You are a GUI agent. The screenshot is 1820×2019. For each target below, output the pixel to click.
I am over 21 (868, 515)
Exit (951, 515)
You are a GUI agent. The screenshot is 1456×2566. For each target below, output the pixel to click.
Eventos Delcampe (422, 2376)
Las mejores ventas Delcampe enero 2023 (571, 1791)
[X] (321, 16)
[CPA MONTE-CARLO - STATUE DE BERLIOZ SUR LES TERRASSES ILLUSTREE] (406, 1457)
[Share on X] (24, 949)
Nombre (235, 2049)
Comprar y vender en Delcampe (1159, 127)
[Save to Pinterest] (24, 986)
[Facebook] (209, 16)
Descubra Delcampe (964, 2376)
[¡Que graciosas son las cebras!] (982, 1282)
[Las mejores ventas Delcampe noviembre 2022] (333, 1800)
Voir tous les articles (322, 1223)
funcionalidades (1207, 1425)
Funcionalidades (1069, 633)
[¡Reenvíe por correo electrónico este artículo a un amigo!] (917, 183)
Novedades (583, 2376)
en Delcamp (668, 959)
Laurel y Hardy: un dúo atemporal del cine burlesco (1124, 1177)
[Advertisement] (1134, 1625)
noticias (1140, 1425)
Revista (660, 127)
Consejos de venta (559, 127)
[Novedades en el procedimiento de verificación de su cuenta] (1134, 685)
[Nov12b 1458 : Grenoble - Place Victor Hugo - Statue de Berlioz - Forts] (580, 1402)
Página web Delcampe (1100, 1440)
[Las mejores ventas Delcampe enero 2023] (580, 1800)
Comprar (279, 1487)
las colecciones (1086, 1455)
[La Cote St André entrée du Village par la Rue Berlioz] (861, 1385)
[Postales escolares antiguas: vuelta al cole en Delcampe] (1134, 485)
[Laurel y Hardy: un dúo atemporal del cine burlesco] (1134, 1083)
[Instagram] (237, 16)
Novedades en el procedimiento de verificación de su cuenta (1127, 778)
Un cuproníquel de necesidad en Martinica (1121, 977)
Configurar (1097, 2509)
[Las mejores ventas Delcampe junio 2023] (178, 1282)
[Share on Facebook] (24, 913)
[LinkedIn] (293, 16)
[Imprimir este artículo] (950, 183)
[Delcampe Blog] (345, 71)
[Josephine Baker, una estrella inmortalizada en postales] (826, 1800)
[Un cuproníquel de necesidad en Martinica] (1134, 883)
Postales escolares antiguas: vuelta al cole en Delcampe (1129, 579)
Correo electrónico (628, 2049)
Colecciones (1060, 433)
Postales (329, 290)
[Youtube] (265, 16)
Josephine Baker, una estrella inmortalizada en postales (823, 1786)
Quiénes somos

# [Action item]
Return each entry above exactly, leaving none out.

# [Response]
You are a GUI agent. The screenshot is 1820×2019. For each target below, output the pixel to click.
I am over 21 (868, 515)
Exit (951, 515)
You are a GUI agent. The screenshot is 1456×2566. For each target below, output the pixel to click.
Eventos Delcampe (422, 2376)
Las mejores ventas Delcampe enero 2023 (571, 1791)
[X] (321, 16)
[CPA MONTE-CARLO - STATUE DE BERLIOZ SUR LES TERRASSES ILLUSTREE] (406, 1457)
[Share on X] (24, 949)
Nombre (235, 2049)
Comprar y vender en Delcampe (1159, 127)
[Save to Pinterest] (24, 986)
[Facebook] (209, 16)
Descubra Delcampe (964, 2376)
[¡Que graciosas son las cebras!] (982, 1282)
[Las mejores ventas Delcampe noviembre 2022] (333, 1800)
Voir tous les articles (322, 1223)
funcionalidades (1207, 1425)
Funcionalidades (1069, 633)
[¡Reenvíe por correo electrónico este artículo a un amigo!] (917, 183)
Novedades (583, 2376)
en Delcamp (668, 959)
Laurel y Hardy: un dúo atemporal del cine burlesco (1124, 1177)
[Advertisement] (1134, 1625)
noticias (1140, 1425)
Revista (660, 127)
Consejos de venta (559, 127)
[Novedades en el procedimiento de verificación de su cuenta] (1134, 685)
[Nov12b 1458 : Grenoble - Place Victor Hugo - Statue de Berlioz - Forts] (580, 1402)
Página web Delcampe (1100, 1440)
[Las mejores ventas Delcampe enero 2023] (580, 1800)
Comprar (279, 1487)
las colecciones (1086, 1455)
[La Cote St André entrée du Village par la Rue Berlioz] (861, 1385)
[Postales escolares antiguas: vuelta al cole en Delcampe] (1134, 485)
[Laurel y Hardy: un dúo atemporal del cine burlesco] (1134, 1083)
[Instagram] (237, 16)
Novedades en el procedimiento de verificación de su cuenta (1127, 778)
Un cuproníquel de necesidad en Martinica (1121, 977)
Configurar (1097, 2509)
[Las mejores ventas Delcampe junio 2023] (178, 1282)
[Share on Facebook] (24, 913)
[LinkedIn] (293, 16)
[Imprimir este artículo] (950, 183)
[Delcampe Blog] (345, 71)
[Josephine Baker, una estrella inmortalizada en postales] (826, 1800)
[Un cuproníquel de necesidad en Martinica] (1134, 883)
Postales escolares antiguas: vuelta al cole en Delcampe (1129, 579)
Correo electrónico (628, 2049)
Colecciones (1060, 433)
Postales (329, 290)
[Youtube] (265, 16)
Josephine Baker, una estrella inmortalizada en postales (823, 1786)
Quiénes somos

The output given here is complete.